WORK TASK:
Take the data from its first line. Print each line exactly until the line containing "Given: Enable Strict ANSI C option" has been printed too.

RECORD SET:
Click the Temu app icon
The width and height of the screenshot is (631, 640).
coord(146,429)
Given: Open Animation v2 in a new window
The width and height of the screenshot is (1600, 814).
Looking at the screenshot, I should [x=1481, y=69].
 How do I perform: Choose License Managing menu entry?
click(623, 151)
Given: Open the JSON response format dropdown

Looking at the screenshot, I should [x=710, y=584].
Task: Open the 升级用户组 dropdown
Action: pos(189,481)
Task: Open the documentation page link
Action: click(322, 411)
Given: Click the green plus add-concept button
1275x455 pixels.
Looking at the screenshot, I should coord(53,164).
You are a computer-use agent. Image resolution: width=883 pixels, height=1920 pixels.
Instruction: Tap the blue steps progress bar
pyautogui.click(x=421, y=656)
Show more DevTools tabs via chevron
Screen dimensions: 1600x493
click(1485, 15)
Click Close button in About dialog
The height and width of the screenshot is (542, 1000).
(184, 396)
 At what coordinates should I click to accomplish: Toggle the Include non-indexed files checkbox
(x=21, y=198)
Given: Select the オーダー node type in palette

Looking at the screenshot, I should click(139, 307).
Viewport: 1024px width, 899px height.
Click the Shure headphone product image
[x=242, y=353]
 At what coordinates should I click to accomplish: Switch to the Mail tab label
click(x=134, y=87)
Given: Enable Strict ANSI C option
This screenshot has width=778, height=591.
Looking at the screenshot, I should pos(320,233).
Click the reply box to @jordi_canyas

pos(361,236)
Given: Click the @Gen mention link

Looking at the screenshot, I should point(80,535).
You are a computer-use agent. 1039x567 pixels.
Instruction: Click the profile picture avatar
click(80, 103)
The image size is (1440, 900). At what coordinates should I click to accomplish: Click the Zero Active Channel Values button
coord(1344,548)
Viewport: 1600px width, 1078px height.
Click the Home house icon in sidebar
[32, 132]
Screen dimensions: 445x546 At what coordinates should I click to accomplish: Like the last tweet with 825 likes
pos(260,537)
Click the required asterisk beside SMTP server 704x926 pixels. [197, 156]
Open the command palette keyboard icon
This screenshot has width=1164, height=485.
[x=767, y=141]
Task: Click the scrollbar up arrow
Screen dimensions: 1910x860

EXERCISE RESPONSE:
Click the Temu app icon
The width and height of the screenshot is (631, 640).
coord(146,429)
Given: Open Animation v2 in a new window
The width and height of the screenshot is (1600, 814).
Looking at the screenshot, I should [x=1481, y=69].
 How do I perform: Choose License Managing menu entry?
click(623, 151)
Given: Open the JSON response format dropdown

Looking at the screenshot, I should [x=710, y=584].
Task: Open the 升级用户组 dropdown
Action: pos(189,481)
Task: Open the documentation page link
Action: click(322, 411)
Given: Click the green plus add-concept button
1275x455 pixels.
Looking at the screenshot, I should coord(53,164).
You are a computer-use agent. Image resolution: width=883 pixels, height=1920 pixels.
Instruction: Tap the blue steps progress bar
pyautogui.click(x=421, y=656)
Show more DevTools tabs via chevron
Screen dimensions: 1600x493
click(1485, 15)
Click Close button in About dialog
The height and width of the screenshot is (542, 1000).
(184, 396)
 At what coordinates should I click to accomplish: Toggle the Include non-indexed files checkbox
(x=21, y=198)
Given: Select the オーダー node type in palette

Looking at the screenshot, I should click(139, 307).
Viewport: 1024px width, 899px height.
Click the Shure headphone product image
[x=242, y=353]
 At what coordinates should I click to accomplish: Switch to the Mail tab label
click(x=134, y=87)
Given: Enable Strict ANSI C option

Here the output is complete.